### Görev Tanımları
a. Harç ve dava açma usulüne ilişkin alıntıda atıf yapılan madde numaralarının tamamını sıralayınız.
b. Alıntının "3. 6100 sayılı" ifadesinden başlayıp "veznesine yatırmak zorundadır." ifadesi de dahil olmak üzere süren kısmını, "Adalet Bakanlığınca" yerine "Hazine ve Maliye Bakanlığınca" koyarak yeniden yazınız.

Gayrimenkulün aynına taallük eden davalarda ecrimisil ve tazminat gibi taleplerde de bulunulduğu takdirde harc, gayrimenkulün değeri ile talebolunan tazminat ve ecrimisil tutarı üzerinden alınır.
Değer tayini mümkün olan hallerde dava dilekçelerinde değer gösterilmesi mecburidir. Gösterilmemişse davacıya tesbit ettirilir.Tesbitten kaçınma halinde, dava dilekçesi muameleye konmaz.
Noksan tesbit edilen değerler hakkında 30 uncu madde hükmü uygulanır.
"
2. Aynı Kanun'un 32 nci maddesine göre; " Yargı işlemlerinden alınacak harclar ödenmedikçe mütaakıp işlemler yapılmaz. Ancak ilgilisi tarafından ödenmiyen harcları diğer taraf öderse işleme devam olunmakla beraber bu para muhakeme neticesinde ayrıca bir isteğe hacet kalmaksızın hükümde nazara alınır."
3. 6100 sayılı Hukuk Muhakemeleri Kanunu'nun (6100 sayılı Kanun) 120 nci maddesine göre; "(1) Davacı, yargılama harçları ile her yıl Adalet Bakanlığınca çıkarılacak gider avansı tarifesinde belirlenecek olan tutarı, dava açarken mahkeme veznesine yatırmak zorundadır.
(2) Avansın yeterli olmadığının dava sırasında anlaşılması hâlinde, mahkemece, bu eksikliğin tamamlanması için davacıya iki haftalık kesin süre verilir."
3. Değerlendirme
1.Davacı tarafça itirazın iptali ve tahliye talepli açılan davada dava değeri itirazın iptali davası bakımından 614.000 TL, tahliye davası bakımından ise 772.279,20 TL olarak gösterilmiş, yalnız tahliye davası bakımından harç yatırılmış, itirazın iptali davası bakımından ise harç yatırılmamıştır.
2. Yukarıda açıklanan kanun hükümleri uyarınca, davacı tarafa itirazın iptali talebine konu dava değeri üzerinden hesaplanacak peşin harç ile başvuru harcının tamamlanması için süre verilmesi, bu sürede harcın tamamlanması halinde yargılamaya devam edilmesi, aksi halde itirazın iptali davası yönünden dosyanın işlemden kaldırılması ve 3 aylık süresi içerisinde harç tamamlanıp dosya yenilenmediği takdirde davanın açılmamış sayılmasına karar verilmesi gerekirken, harcı yatırılmayan dava hakkında yargılamaya devam edilerek hüküm kurulması usul ve kanuna aykırı olup bozmayı gerektirmiştir.
3. Bozma nedenine göre davacı tarafın temyiz itirazlarının incelenmesine şimdilik gerek görülmemiştir.

### Veri Kayıtları
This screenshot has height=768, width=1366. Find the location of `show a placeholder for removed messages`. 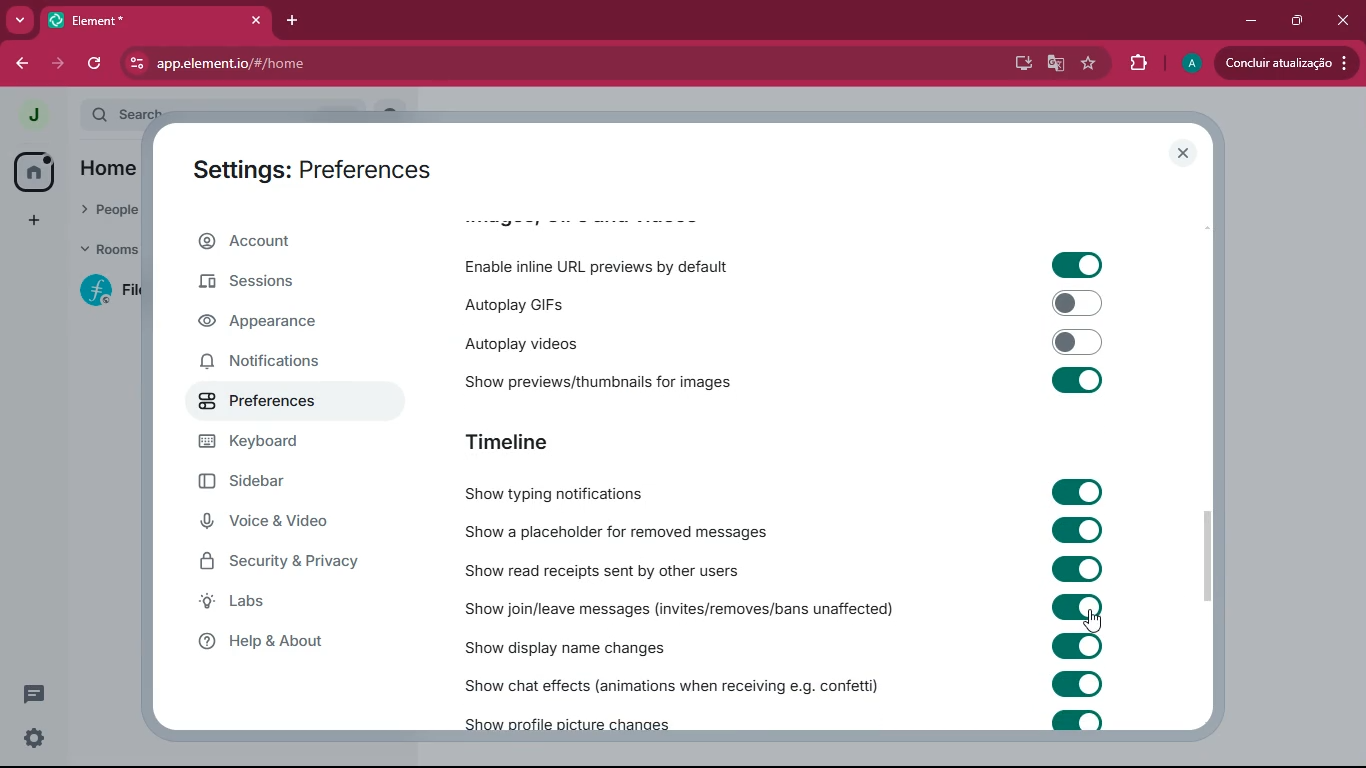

--

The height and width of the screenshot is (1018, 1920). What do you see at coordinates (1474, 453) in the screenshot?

### Yanıt Listesi
a. 30 uncu madde, 32 nci madde, 120 nci madde

b.
3. 6100 sayılı Hukuk Muhakemeleri Kanunu'nun (6100 sayılı Kanun) 120 nci maddesine göre; "(1) Davacı, yargılama harçları ile her yıl Hazine ve Maliye Bakanlığınca çıkarılacak gider avansı tarifesinde belirlenecek olan tutarı, dava açarken mahkeme veznesine yatırmak zorundadır.